— BEGIN Page —

The vast majority of this day’s discussion was a continuation from the previous class. Dr. Barnes desired to address 3 points with regard to the Holy Spirit in the early common era in response to discussion that began, but was not concluded on September 8.

The Holy Spirit in the Early Common Era

1. Targums (Neofiti, Ps.-Jonathan, Onqelos)

We observed last week that the Targums do not render the text of Gen 1:2b as the “Spirit of God moved over the water” (Brenton’s LXX), but rather as something along the lines of “air/wind blowing over the face of the waters.”

Mr. Bucur remained curious, and so investigated the matter a bit more extensively. He found that while the nouns remain ruah, the verbs in the Targum are no longer “hovering,” but are now “blowing.” So, in response to the verbal change, ruah in the Targums is translated as “air/wind” instead of as “spirit.”

— END Page —

Set problem 1:
According to the class notes, what verb do the Targums use where the earlier rendering has "hovering"?
Set problem 2:
Retype the portion of the class notes starting with "The vast majority" and going on through "(Neofiti, Ps.-Jonathan, Onqelos)".
The entries come from a separate source, unrelated to the class notes.

— BEGIN Records shown —

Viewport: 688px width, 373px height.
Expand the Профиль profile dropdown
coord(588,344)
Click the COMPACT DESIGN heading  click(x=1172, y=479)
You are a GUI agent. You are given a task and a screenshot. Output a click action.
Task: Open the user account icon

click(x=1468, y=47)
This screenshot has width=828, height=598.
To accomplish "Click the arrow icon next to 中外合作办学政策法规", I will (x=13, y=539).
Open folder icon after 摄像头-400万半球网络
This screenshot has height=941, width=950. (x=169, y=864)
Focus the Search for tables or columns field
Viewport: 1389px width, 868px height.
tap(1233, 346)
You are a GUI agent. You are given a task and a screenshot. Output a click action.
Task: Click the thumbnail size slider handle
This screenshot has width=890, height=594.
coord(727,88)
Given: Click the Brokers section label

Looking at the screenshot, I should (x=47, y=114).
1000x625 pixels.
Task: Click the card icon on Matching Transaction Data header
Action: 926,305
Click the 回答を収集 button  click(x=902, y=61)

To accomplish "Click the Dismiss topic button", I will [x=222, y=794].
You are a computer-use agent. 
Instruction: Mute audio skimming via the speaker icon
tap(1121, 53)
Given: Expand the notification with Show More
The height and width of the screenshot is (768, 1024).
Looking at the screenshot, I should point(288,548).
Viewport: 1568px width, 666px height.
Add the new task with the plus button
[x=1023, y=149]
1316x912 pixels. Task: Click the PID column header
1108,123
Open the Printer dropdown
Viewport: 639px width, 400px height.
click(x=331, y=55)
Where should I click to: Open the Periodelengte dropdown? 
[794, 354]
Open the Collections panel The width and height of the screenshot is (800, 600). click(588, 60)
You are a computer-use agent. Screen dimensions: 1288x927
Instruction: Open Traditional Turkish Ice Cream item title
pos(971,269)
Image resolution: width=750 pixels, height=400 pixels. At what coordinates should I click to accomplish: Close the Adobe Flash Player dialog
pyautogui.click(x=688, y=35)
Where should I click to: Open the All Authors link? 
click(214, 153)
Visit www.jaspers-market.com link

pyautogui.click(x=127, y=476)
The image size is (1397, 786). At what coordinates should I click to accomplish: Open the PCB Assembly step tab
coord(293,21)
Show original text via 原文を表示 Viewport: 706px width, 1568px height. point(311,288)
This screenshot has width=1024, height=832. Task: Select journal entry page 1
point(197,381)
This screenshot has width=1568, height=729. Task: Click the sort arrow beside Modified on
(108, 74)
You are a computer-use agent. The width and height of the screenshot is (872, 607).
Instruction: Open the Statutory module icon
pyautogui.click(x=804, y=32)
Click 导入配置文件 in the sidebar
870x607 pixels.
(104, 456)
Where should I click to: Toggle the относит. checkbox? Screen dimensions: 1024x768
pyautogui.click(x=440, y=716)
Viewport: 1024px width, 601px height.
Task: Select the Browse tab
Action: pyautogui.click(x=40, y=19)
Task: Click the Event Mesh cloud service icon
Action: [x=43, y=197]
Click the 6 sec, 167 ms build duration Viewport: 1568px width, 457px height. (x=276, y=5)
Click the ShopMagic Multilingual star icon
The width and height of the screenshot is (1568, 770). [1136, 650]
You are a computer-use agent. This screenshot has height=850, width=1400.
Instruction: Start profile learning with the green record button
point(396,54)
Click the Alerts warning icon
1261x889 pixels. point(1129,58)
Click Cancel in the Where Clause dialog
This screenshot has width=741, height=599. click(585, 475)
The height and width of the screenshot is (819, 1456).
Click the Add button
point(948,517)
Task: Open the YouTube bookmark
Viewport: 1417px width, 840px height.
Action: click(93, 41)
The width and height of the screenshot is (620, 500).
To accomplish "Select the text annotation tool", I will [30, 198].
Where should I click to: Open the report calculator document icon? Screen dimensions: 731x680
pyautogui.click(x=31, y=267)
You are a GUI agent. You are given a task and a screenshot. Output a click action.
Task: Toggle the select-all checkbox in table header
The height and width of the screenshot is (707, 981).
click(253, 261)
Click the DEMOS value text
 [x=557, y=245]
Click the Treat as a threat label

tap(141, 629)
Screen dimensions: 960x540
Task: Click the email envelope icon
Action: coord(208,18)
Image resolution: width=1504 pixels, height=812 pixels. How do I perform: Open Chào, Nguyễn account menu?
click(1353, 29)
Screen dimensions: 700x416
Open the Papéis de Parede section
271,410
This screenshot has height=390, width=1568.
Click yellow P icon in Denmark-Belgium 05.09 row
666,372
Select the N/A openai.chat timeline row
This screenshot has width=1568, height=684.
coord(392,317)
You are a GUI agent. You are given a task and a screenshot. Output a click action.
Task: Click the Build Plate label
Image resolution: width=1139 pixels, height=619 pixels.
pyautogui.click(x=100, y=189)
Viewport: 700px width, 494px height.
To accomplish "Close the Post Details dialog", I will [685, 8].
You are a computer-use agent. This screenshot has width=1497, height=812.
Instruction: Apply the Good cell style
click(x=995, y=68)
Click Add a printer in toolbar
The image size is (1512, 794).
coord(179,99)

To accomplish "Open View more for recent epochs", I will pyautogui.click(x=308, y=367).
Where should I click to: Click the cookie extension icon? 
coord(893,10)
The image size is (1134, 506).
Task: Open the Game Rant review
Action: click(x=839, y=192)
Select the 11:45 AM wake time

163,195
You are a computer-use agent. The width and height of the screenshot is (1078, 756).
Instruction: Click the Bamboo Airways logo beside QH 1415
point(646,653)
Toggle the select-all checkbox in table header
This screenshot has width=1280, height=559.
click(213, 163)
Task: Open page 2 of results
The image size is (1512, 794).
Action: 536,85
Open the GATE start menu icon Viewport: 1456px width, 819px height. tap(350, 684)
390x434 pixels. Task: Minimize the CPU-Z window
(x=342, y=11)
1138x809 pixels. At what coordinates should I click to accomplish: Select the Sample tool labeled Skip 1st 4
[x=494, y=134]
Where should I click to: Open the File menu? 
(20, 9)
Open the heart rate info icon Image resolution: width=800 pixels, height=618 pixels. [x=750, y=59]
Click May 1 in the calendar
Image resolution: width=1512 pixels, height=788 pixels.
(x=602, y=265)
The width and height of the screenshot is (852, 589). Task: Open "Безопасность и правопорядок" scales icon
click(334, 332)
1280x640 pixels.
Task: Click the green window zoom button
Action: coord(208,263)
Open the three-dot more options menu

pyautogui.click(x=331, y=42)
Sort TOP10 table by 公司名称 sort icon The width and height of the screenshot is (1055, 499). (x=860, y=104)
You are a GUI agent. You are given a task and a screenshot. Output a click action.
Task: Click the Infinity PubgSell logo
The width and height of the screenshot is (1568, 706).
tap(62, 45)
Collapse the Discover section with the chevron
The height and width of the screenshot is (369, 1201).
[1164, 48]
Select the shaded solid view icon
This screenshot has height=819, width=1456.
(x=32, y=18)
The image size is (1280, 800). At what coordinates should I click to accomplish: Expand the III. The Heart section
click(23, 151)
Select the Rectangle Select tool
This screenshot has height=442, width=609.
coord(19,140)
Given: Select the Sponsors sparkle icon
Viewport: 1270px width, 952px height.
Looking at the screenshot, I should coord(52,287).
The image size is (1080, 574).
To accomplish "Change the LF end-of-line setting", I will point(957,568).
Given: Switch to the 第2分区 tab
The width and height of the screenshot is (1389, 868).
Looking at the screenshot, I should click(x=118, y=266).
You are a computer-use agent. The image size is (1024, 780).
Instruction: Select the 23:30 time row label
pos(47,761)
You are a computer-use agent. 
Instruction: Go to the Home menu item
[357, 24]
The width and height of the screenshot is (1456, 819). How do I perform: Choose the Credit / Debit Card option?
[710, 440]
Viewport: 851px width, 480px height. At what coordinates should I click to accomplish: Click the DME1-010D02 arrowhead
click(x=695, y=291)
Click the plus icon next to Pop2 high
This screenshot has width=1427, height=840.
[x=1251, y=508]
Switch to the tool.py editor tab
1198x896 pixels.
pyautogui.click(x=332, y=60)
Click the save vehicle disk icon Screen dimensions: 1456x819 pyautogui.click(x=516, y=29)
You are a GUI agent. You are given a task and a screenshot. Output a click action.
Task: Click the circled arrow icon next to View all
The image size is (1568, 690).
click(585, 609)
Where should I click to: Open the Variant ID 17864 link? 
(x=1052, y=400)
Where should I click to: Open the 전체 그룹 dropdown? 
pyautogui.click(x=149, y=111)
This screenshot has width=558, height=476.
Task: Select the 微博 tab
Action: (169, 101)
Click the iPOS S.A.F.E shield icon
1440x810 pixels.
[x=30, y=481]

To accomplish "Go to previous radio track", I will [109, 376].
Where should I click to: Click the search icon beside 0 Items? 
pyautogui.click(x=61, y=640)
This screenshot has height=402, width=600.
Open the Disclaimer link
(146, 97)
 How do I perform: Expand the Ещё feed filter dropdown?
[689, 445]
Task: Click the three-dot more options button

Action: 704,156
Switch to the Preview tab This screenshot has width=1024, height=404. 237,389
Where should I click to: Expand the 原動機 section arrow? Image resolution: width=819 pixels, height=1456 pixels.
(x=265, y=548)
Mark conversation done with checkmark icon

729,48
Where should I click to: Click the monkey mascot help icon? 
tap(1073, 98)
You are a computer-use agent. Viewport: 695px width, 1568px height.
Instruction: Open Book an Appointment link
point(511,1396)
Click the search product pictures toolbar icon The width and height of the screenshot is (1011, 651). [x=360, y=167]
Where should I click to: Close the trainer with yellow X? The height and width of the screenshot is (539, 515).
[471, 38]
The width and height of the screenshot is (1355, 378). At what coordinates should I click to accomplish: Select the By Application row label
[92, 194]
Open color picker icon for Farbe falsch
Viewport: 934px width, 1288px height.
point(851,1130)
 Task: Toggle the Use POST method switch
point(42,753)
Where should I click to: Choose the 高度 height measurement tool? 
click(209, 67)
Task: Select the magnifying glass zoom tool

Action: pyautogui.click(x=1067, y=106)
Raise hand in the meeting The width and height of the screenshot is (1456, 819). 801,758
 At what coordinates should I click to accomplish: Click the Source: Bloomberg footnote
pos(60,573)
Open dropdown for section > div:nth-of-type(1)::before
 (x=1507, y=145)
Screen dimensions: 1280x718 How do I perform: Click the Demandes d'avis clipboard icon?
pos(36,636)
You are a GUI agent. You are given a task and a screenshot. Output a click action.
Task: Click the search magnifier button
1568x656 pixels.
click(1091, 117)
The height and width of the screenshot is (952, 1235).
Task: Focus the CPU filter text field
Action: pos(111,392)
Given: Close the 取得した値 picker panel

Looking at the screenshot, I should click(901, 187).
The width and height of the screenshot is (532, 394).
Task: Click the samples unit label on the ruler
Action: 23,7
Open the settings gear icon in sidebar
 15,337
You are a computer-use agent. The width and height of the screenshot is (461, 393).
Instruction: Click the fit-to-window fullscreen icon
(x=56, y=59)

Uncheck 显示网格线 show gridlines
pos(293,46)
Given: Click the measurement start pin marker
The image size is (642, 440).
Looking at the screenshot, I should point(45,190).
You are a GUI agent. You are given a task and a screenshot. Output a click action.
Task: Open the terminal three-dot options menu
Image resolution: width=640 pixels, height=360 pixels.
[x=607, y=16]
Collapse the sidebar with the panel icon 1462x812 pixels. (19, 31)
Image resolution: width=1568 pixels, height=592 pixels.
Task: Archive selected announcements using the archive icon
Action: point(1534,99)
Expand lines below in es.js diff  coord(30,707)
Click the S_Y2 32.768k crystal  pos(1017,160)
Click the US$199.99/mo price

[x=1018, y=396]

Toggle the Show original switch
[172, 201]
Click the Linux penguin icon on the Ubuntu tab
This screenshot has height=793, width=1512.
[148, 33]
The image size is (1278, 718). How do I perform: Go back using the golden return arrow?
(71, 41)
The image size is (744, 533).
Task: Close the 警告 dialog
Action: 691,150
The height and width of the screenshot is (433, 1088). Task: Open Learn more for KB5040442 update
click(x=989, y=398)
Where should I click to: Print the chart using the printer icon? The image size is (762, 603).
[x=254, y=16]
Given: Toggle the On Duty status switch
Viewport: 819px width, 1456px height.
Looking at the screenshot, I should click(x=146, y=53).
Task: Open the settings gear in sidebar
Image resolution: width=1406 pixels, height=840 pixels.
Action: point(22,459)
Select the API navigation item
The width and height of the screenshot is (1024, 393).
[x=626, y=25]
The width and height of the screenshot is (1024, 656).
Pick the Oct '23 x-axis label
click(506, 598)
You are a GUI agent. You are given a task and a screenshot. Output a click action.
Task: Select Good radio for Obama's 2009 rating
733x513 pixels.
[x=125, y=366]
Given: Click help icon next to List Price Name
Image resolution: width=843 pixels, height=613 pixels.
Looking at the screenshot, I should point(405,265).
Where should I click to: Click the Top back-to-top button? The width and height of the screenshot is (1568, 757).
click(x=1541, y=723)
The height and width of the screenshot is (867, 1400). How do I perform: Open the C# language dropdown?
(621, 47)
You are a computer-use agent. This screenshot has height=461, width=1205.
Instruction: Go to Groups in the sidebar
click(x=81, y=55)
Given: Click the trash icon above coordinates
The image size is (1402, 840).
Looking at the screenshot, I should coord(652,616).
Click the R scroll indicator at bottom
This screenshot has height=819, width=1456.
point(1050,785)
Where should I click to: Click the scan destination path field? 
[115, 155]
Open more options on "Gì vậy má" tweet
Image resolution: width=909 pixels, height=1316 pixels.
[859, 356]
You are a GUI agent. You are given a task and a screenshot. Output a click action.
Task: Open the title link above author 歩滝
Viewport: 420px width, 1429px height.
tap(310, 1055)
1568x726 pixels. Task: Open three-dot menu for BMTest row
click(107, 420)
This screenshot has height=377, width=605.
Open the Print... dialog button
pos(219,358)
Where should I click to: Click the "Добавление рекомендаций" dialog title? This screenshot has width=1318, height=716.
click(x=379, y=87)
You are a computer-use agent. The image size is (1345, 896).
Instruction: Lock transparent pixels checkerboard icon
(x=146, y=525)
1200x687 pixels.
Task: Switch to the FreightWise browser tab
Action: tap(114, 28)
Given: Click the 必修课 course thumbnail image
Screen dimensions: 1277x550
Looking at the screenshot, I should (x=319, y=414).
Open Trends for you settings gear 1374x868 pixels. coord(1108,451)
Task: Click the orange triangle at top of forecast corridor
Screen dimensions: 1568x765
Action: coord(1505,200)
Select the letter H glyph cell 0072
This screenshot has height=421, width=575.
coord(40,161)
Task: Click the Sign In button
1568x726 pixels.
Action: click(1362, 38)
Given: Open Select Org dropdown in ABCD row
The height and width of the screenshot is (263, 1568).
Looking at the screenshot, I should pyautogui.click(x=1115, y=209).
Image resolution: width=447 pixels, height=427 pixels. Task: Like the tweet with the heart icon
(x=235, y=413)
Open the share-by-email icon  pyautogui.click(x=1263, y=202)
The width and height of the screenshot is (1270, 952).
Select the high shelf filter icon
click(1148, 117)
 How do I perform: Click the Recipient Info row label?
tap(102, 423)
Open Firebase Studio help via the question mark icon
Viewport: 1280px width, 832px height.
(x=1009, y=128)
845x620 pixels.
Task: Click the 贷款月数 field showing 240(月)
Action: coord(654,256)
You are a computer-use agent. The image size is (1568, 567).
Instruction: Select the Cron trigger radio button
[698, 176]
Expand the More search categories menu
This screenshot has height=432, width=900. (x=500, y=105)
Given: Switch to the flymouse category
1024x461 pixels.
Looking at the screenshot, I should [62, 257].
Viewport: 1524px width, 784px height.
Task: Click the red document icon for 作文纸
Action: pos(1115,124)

— END Records shown —

Response 1:
The Targums use "blowing."

Response 2:
The vast majority of this day’s discussion was a continuation from the previous class. Dr. Barnes desired to address 3 points with regard to the Holy Spirit in the early common era in response to discussion that began, but was not concluded on September 8.

The Holy Spirit in the Early Common Era

1. Targums (Neofiti, Ps.-Jonathan, Onqelos)